— begin —

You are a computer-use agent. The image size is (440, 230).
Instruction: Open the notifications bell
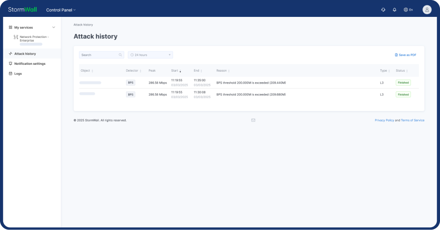tap(394, 10)
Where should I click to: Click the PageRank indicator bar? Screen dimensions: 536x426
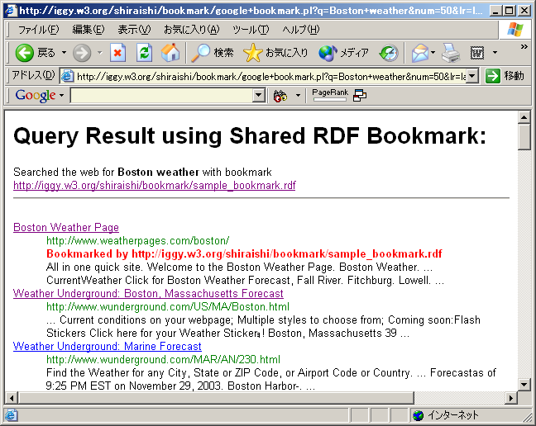[330, 96]
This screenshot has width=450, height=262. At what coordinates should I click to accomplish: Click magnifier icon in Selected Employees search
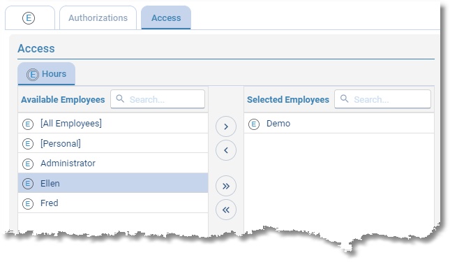pos(344,99)
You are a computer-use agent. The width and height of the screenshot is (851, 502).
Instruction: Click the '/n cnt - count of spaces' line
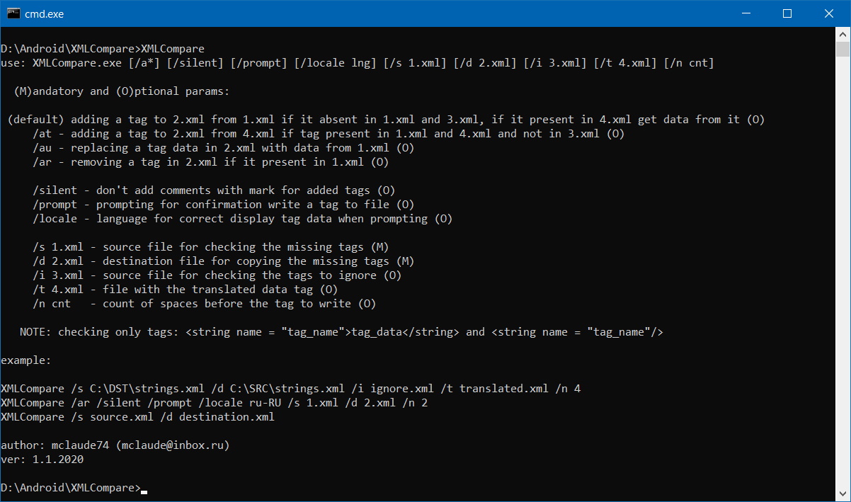click(204, 304)
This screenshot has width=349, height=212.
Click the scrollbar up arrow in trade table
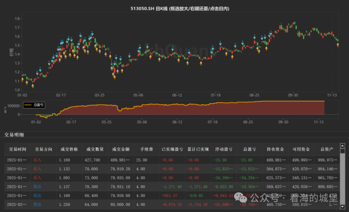[x=343, y=146]
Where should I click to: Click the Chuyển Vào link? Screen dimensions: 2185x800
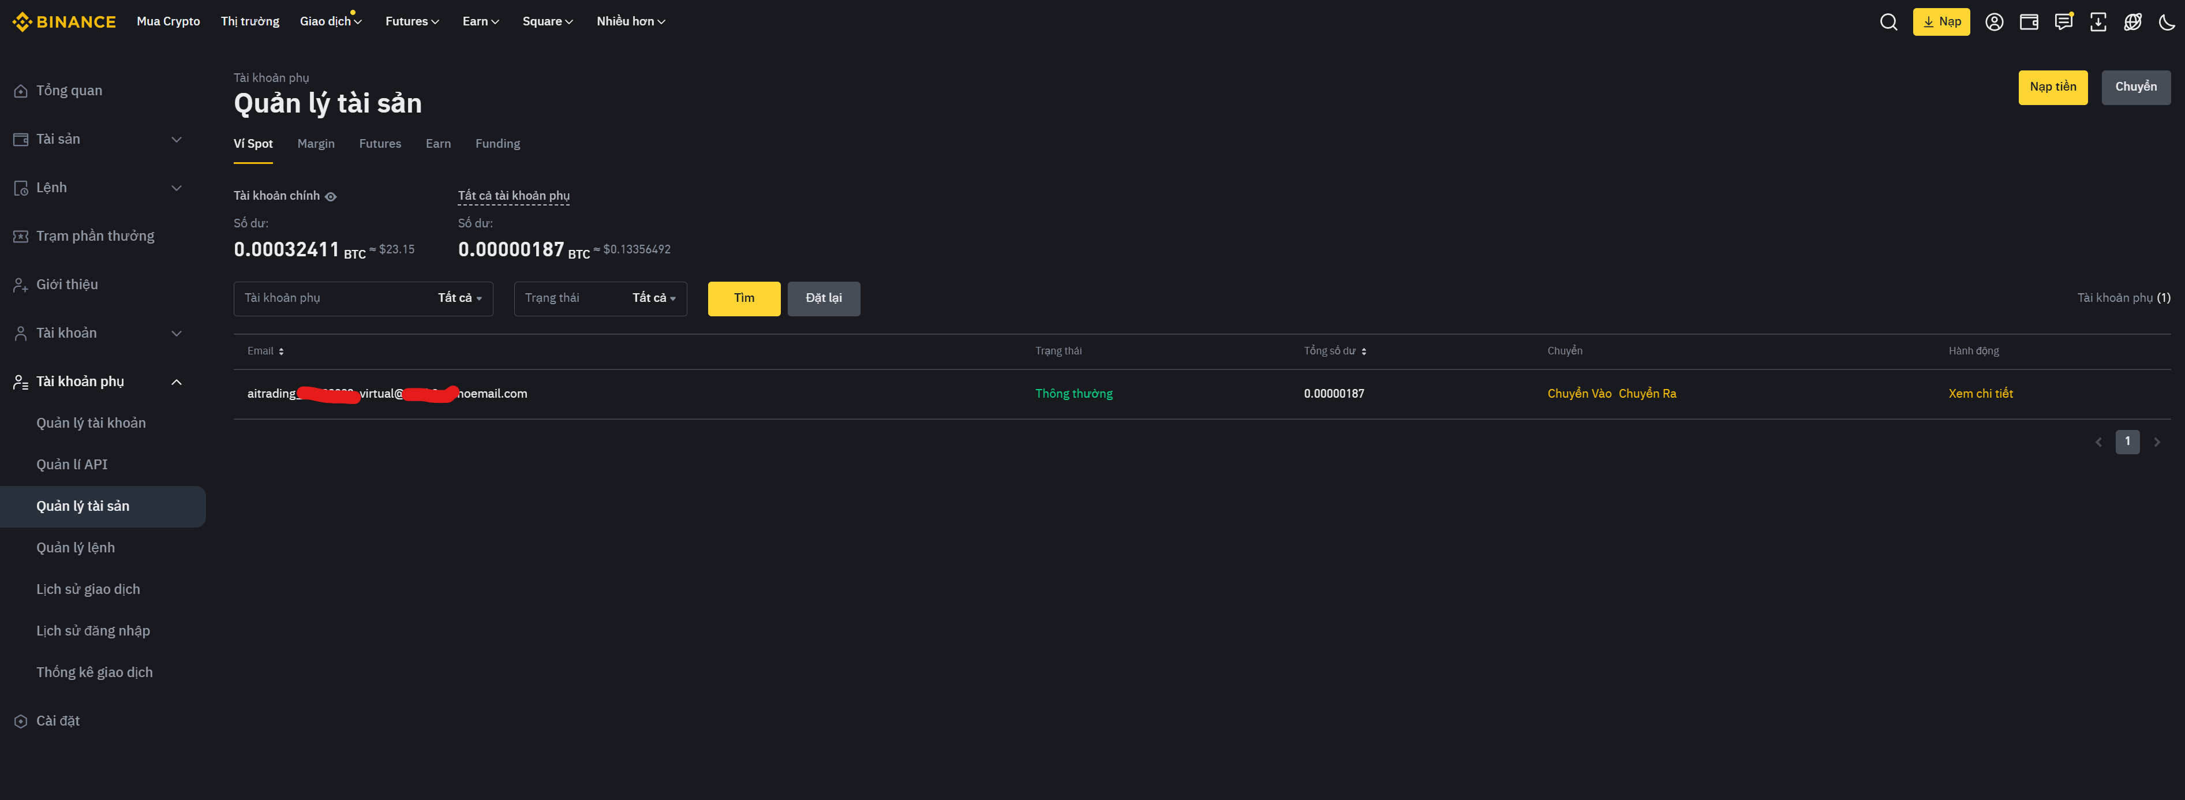coord(1579,394)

— end —

**Problem requirements**
Set out every line of the entries above as a Markdown table with the columns "Row" and "Line", numbering the rows and skipping blank lines. Leave the pictures out of the table.

**Solution to this exercise**
| Row | Line |
|---|---|
| 1 | You are a computer-use agent. The image size is (440, 230). |
| 2 | Instruction: Open the notifications bell |
| 3 | tap(394, 10) |
| 4 | Where should I click to: Click the PageRank indicator bar? Screen dimensions: 536x426 |
| 5 | [330, 96] |
| 6 | This screenshot has width=450, height=262. At what coordinates should I click to accomplish: Click magnifier icon in Selected Employees search |
| 7 | pos(344,99) |
| 8 | You are a computer-use agent. The width and height of the screenshot is (851, 502). |
| 9 | Instruction: Click the '/n cnt - count of spaces' line |
| 10 | click(204, 304) |
| 11 | This screenshot has width=349, height=212. |
| 12 | Click the scrollbar up arrow in trade table |
| 13 | [x=343, y=146] |
| 14 | Where should I click to: Click the Chuyển Vào link? Screen dimensions: 2185x800 |
| 15 | coord(1579,394) |